A client came to me last year after her father passed away in Brooklyn. He had a simple will, which he thought was enough. She thought so, too. But because the will failed to account for a property he co-owned with a business partner, and because his chosen executor was now living overseas, the family spent 18 months and tens of thousands of dollars in Surrogate’s Court. His will was a valid document—but it was not a plan.
For decades, I’ve seen well-meaning people make the same mistake. They treat estate planning as a task to be completed, a form to be filled out and filed away. They mistake the existence of a document for a strategy. It is not. True stewardship of a family’s legacy requires thinking like a lawyer—anticipating conflict, planning for contingencies, and understanding that the law is a tool to be used with intention.
A Document is Not a Plan
The most common legal instrument people know is a will. It is a critical first step, but it is often insufficient, especially in New York. A will is simply a set of instructions for the Surrogate’s Court. It directs who gets what, but it does not avoid the probate process itself. Every asset that passes through a will alone is subject to court oversight, potential delays, and the public record.
A plan, by contrast, is a dynamic strategy for your assets and your family. It considers questions the documents alone do not answer. What if your primary beneficiary passes away before you? What if the person you name to care for your children is unable or unwilling to serve? What if a family business needs to be managed or sold? A plan uses a combination of instruments—like revocable or irrevocable trusts, beneficiary designations, and corporate structures—to ensure assets pass to the next generation with efficiency and privacy.
The goal is not to create a stack of paper. It is to create a clear and resilient pathway for your family, one that functions in the real world of messy finances and complicated relationships.
Fiduciary Appointments are Strategic Decisions
One of the most critical legal decisions you will make is appointing your fiduciaries—the people who will act on your behalf. This includes your Executor, your Trustee, your Health Care Agent, and the person holding your Power of Attorney. Too often, these choices are made based on emotion or tradition—the oldest child, a close friend—without a sober assessment of their capabilities.
A fiduciary has a profound legal responsibility. They must act in the best interests of the beneficiaries, manage assets prudently, keep meticulous records, and communicate effectively. This is not a ceremonial role. It is a job, and it comes with significant personal liability. Is your proposed executor financially responsible? Do they have the temperament to deal with grieving family members? Are they legally qualified to serve?
New York law is specific about who can and cannot act as a fiduciary. For instance, Surrogate’s Court Procedure Act (SCPA) § 707 lists several categories of individuals who are ineligible to receive letters of administration, including non-citizens who do not reside in the state (with some exceptions) and those whom the court finds “unfit for the execution of the office.” Choosing an ineligible person can derail your entire plan, forcing the court to appoint someone you never would have chosen.

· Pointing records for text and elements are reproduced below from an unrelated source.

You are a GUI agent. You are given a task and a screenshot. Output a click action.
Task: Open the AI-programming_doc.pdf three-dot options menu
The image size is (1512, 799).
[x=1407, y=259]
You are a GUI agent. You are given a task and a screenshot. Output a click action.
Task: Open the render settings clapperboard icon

Thinking Proactively About Your Fiduciaries
When we work with clients, we stress-test these choices. We ask them to think beyond their first choice and name at least two successor fiduciaries for each role. We discuss the practical realities of the job. For a trustee managing a trust for a minor, that could mean decades of work. For an executor of a complex estate, it could mean navigating tax filings and business valuations. The right choice is not always the obvious one; it is the one made with deliberate and prudent foresight.
Your Plan Must Address Incapacity, Not Just Death
A final, and often overlooked, component of planning is for a time when you may be alive but unable to make decisions for yourself. A will does nothing for you while you are living. The most carefully drafted estate plan is meaningless if no one is legally authorized to manage your affairs after a sudden illness or accident.

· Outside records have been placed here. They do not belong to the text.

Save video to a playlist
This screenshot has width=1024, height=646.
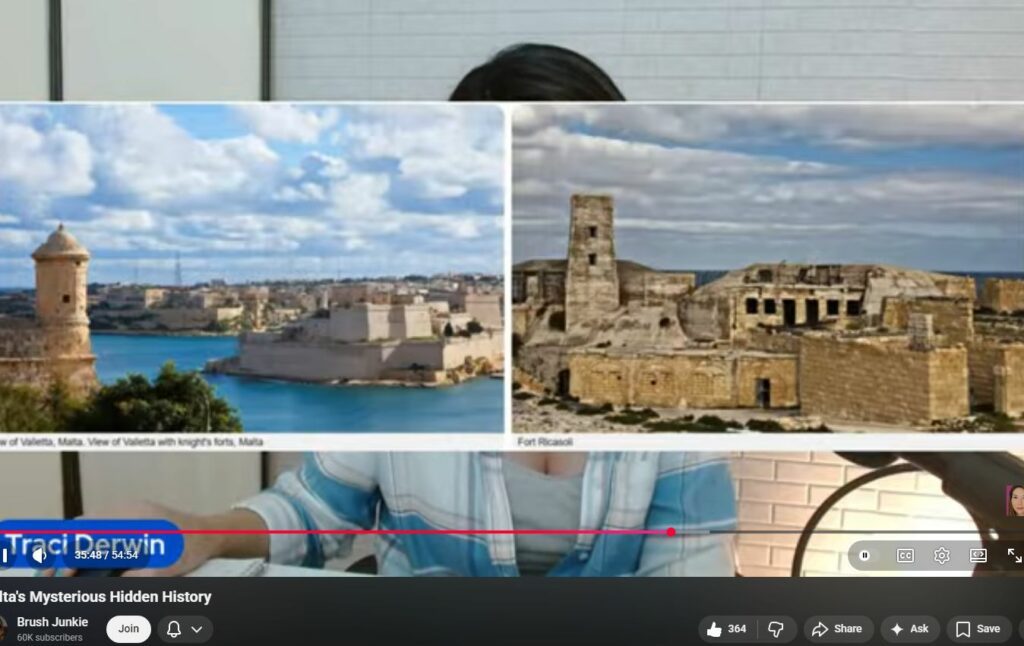tap(977, 629)
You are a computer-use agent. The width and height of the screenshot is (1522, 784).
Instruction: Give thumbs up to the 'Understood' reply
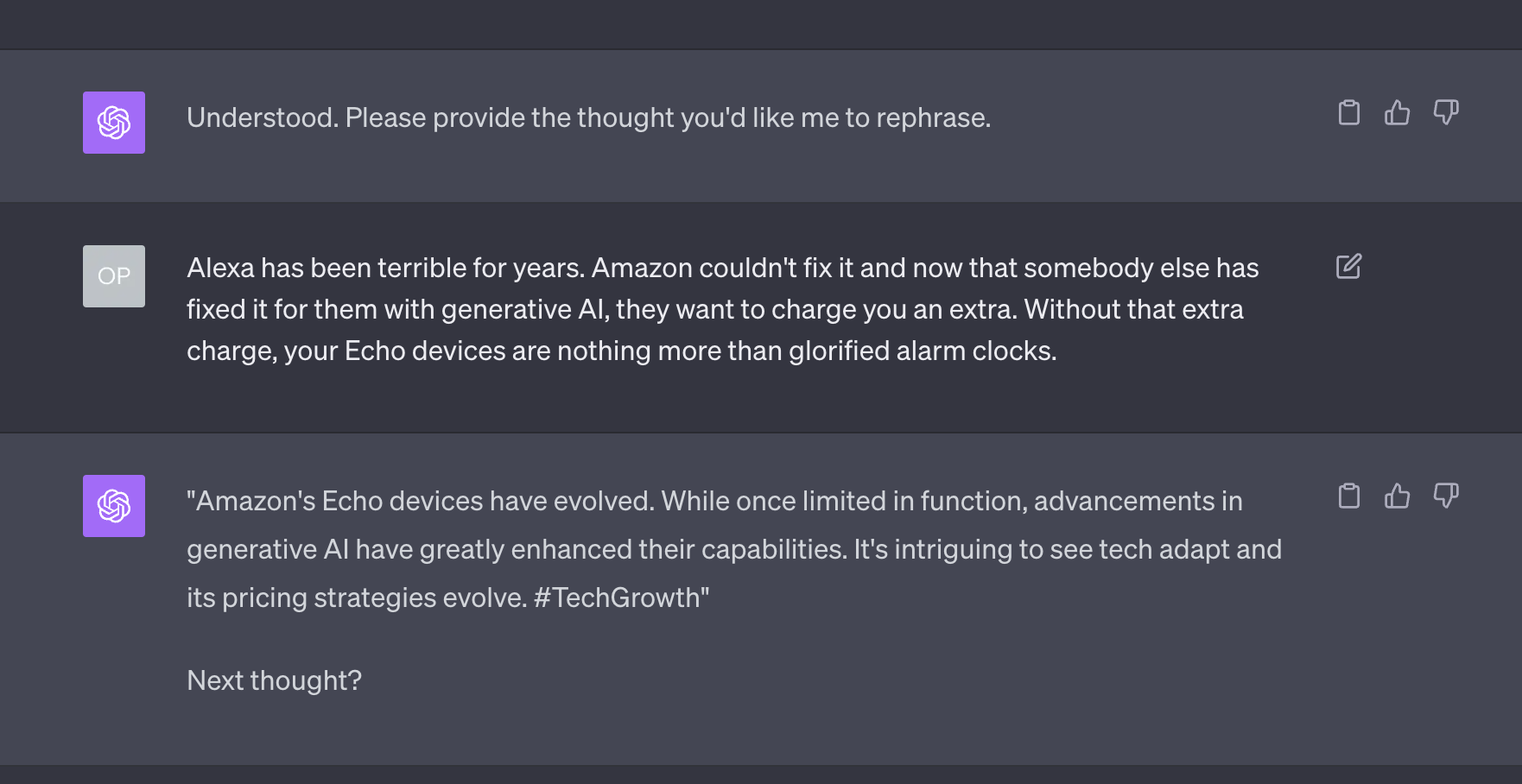(1397, 112)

Without a durable Power of Attorney and a Health Care Proxy in place, your family has no authority. They cannot access your bank accounts to pay your bills, manage your investments, or make medical decisions on your behalf. Their only recourse would be to petition the court to have you declared incompetent and appoint a guardian—a public, expensive, and emotionally draining process.
These documents are not “forms.” They are the keys to your financial and personal sovereignty. The Power of Attorney grants immense authority over your assets, and the person you choose must be someone of unimpeachable integrity. The Health Care Proxy empowers your agent to make life-and-death decisions based on your wishes. These are perhaps the most personal and powerful components of any legacy plan.
Thinking like a lawyer means preparing for possibilities, not just certainties. While death is a certainty, incapacity is a possibility that can cause far more legal and financial chaos for a family if unaddressed. Planning for it is an act of profound stewardship.
The first step toward a true plan is to take an honest inventory of what you have and who you trust. We often begin this process with a confidential session to review a client’s existing documents—or lack thereof—and map out the key fiduciary appointments their family would need in a crisis.